So, in the last post I gave an introduction to the concepts behind CouchDB and other document store systems. For this post, I had intended to overview compiling on both Mac OS X and Ubuntu 9.10 Beta. However, on the Mac front, it turned out there was already project with a nicely cooked binary that would be significantly easier to install, and, let’s face it, just more Steve Jobs than compiling from source. If you are running Mac OS X Leopard (10.5), you can download the CouchDBX binary here.
The application should be dropped into your /Applications folder, a fairly standard procedure. Once you run it, you’ll be greeted with the CouchDB web interface, which is actually embedded into the CouchDBX program. Not necessarily the way you’d want to run it in production, but you probably aren’t serving your apps from a standard Leopard install anyway. It should look like the following:

CouchDBX Mac OS X Application
So let’s talk Ubuntu. I am certain you are more likely to serve CouchDB production apps from a Linux server, instead of a graphical interface, so we’ll go through compiling a fresh install on Ubuntu Server 9.10 Beta. (I’ll update this page once it is released if there are any significant alterations.)
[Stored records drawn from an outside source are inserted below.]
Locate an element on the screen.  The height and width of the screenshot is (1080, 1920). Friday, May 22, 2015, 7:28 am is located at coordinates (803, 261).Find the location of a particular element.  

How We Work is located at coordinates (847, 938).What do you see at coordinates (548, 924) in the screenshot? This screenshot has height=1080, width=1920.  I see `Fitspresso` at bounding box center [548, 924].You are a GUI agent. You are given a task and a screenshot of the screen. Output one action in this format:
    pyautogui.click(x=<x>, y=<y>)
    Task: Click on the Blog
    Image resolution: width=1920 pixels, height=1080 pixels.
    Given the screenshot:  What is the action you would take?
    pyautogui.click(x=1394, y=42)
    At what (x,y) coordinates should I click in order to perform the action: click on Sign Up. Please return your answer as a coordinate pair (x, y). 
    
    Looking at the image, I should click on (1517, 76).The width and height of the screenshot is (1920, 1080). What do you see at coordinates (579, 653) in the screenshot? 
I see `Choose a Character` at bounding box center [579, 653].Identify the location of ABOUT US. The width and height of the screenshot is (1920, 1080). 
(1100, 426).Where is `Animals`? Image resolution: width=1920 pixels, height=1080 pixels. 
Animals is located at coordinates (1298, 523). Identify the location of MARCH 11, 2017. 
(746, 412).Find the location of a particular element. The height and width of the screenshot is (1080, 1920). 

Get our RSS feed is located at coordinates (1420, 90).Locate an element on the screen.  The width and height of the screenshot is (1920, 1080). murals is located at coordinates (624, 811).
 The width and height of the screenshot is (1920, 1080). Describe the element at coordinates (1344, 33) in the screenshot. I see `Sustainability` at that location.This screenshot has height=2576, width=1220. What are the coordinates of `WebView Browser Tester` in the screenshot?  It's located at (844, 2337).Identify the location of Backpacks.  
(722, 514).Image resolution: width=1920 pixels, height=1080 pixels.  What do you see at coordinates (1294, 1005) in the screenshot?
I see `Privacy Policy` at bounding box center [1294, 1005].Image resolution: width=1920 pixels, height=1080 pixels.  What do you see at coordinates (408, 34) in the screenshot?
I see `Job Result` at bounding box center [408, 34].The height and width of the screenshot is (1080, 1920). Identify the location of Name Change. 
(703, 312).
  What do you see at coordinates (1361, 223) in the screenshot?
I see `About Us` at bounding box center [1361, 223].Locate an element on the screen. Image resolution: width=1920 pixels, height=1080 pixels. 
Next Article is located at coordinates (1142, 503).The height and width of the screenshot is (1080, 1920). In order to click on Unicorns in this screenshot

Obviously, this is Ubuntu, so you could install from the repositories if you wished. However, the last few iterations of Ubuntu 9.10 have had some issues with CouchDB — if you are going to install from the repos, you must “tweak” a few things afterwards. Keep in mind — these are steps I am taking to try and make it work, it is probably not the “recommended” method by the Ubuntu “Masters of the Universe”, and so hopefully it will be patched soon.
sudo apt-get update sudo apt-get install couchdb # The last command will end up failing. sudo mkdir /var/log/couchdb sudo apt-get install xulrunner # You will get a new, different couchdb failure sudo ln -s /usr/bin/xulrunner /usr/bin/xulrunner-1.9.1
…and even after all that, couchdb doesn’t seem to start up due to a permissions / port issue that I’m still working out. So, that’s the “easy” path if you want pre-built binaries.
Will most likely be working by / shortly after release, I’m sure.
So, to compile. My commands will be run in a fresh install as a virtual image in VirtualBox. This process should work for any version of Ubuntu 9.10 – (Desktop or Server, 32-bit or 64-bit), but just so you know this is on the Server / 64-bit image.
By the way, one of the things I love about Ubuntu 9.10 — this screen on the installation process:
Anyway, once you have logged in via SSH or whatever, run the following commands, tweaking as necessary: (A huge thank you to till’s blog post, from which these commands were either tweaked or stolen, you pick.)
- sudo apt-get update
- sudo apt-get install build-essential autoconf automake checkinstall libtool help2man
- (That gets all of the build tools.)
- sudo apt-get install erlang libicu-dev libmozjs-dev libcurl4-openssl-dev
- (That gets all the dependencies.)
- mkdir Source
- cd Source
- wget http://mirror.cloudera.com/apache/couchdb/0.9.1/apache-couchdb-0.9.1.tar.gz
- (Or another mirror, you can go to couchdb.apache.org to find a download link.)
- tar xvzf apache-couchdb-0.9.1.tar.gz
- cd apache-couchdb-0.9.1/
- ./configure
- make
- sudo checkinstall -D –pkgname=couchdb –pkgversion=0.9.1 –maintainer=email@address.org –pkglicense=Apache
- sudo ln -s /usr/local/etc/init.d/couchdb /etc/init.d/couchdb
- sudo update-rc.d couchdb defaults
- sudo ln -s /usr/local/etc/logrotate.d/couchdb /etc/logrotate.d/couchdb
- sudo vim /usr/local/etc/default/couchdb
- (Change COUCHDB_USER=couchdb to COUCHDB_USER=root)
- OPTIONAL:
- sudo vim /usr/local/etc/couchdb/local.ini
- (“Uncomment” the ;address = 127.0.0.1 line and change it to address = 0.0.0.0 to enable access from any ip / hostname. You can change the port too, if you’d like.)
…and you should be done! The server should start up by itself whenever the system starts, or you would normally use the sudo /etc/init.d/couchdb start (or stop, or restart) commands, but for this first time you really should just type sudo couchdb , because the following message just sums up the entire application:
- Apache CouchDB 0.9.1 (LogLevel=info) is starting.
- Apache CouchDB has started. Time to relax.
In a web browser, navigate to http://HOST_IP:5984/ (HOST_IP will be 127.0.0.1 if you are on the same system, otherwise you’ll need to determine your internal network). You should see something like the following:
- {“couchdb”:”Welcome”,”version”:”0.9.1″}
Note that this message is in JSON, and that it is working.